Appeals
Litigation
Mediation
Settlement Conference
Trial
Appeals:
An appeal is the process by which the trial court’s ruling
is reviewed by the appellate court. This occurs after the litigant
who is unhappy with the trial court’s judgment follows certain
procedural requirements and files pleadings called “briefs”
with the appellate court. The person seeking review is called the
appellant and the opposing side is called the respondent. Each side
files briefs with the appellate court. The appellant has the opportunity
to file the last brief called a “reply”. After the briefing
is completed, according to a legally established schedule, the appellate
court will ask if either side waives the right to oral argument.
If one side declines that waiver, the matter will be scheduled for
oral argument before a panel of three appellate justices. All appearances
will be made by counsel and no testimony or comments from the parties
will occur. This is a formal proceeding in which the legal arguments
are made and the justices ask questions of appellate counsel. All
discussion is between the counsel and justices and there is no discussion
between counsel for the opposing parties. When argument is completed,
the matter is submitted for decision. The appellate court will issue
a written opinion. It may be certified for publication if the decision
is important or it will not be published. If it is not published,
it is binding in the particular case involving the appellate question,
but is not binding on any other present or future appeals by other
parties in other cases.
Every litigant has a right to appeal to the appellate court and
the appellate court must grant a review.
After the appellate court has rendered its opinion, the party
dissatisfied with the opinion has the right to ask the Supreme Court
to grant review. There is no right of review by the Supreme Court.

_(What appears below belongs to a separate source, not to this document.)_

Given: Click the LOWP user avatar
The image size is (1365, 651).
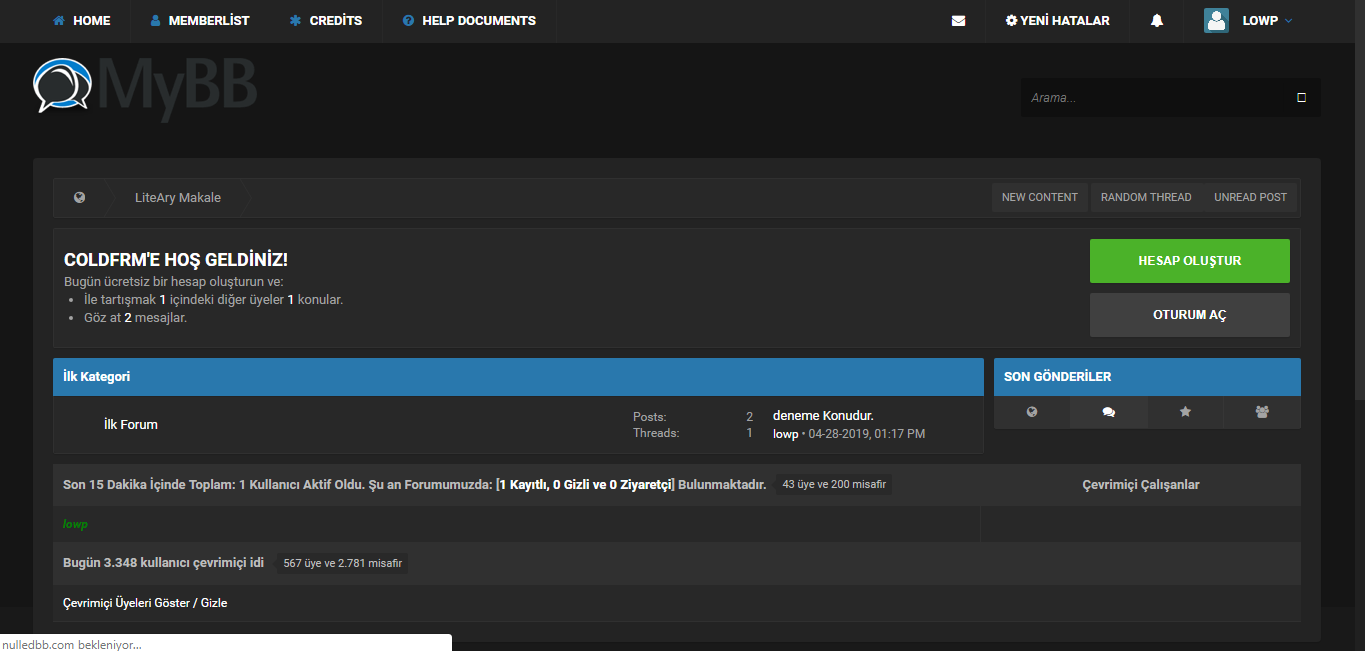Looking at the screenshot, I should [1216, 21].
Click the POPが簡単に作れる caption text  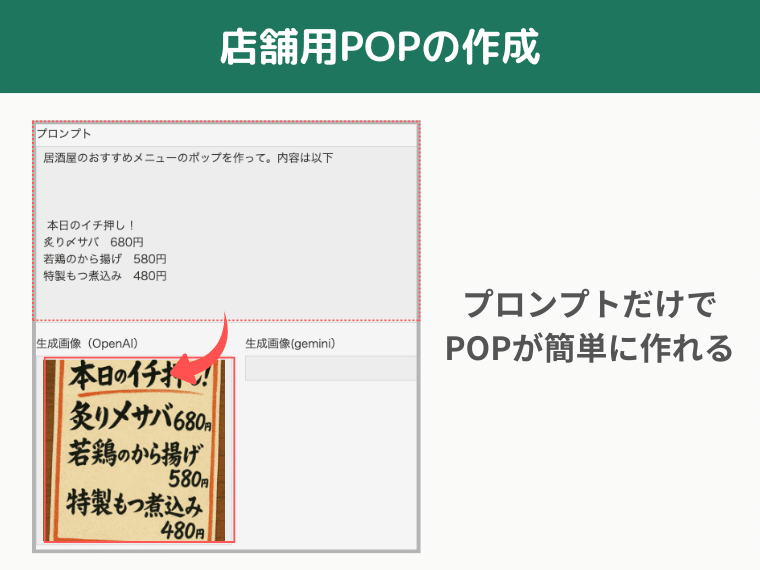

The Supreme Court rarely grants review and generally only when the
legal issue is important, new, or evolving. If review is granted,
appellate counsel will file briefs and thereafter be asked if oral
argument is waived. If not, oral argument will be scheduled and
will take place before the seven supreme court justices of California.
The Supreme Court will issue a written opinion that will be binding
on the subject case and on all current and future cases involving
related, same, or similar questions of law.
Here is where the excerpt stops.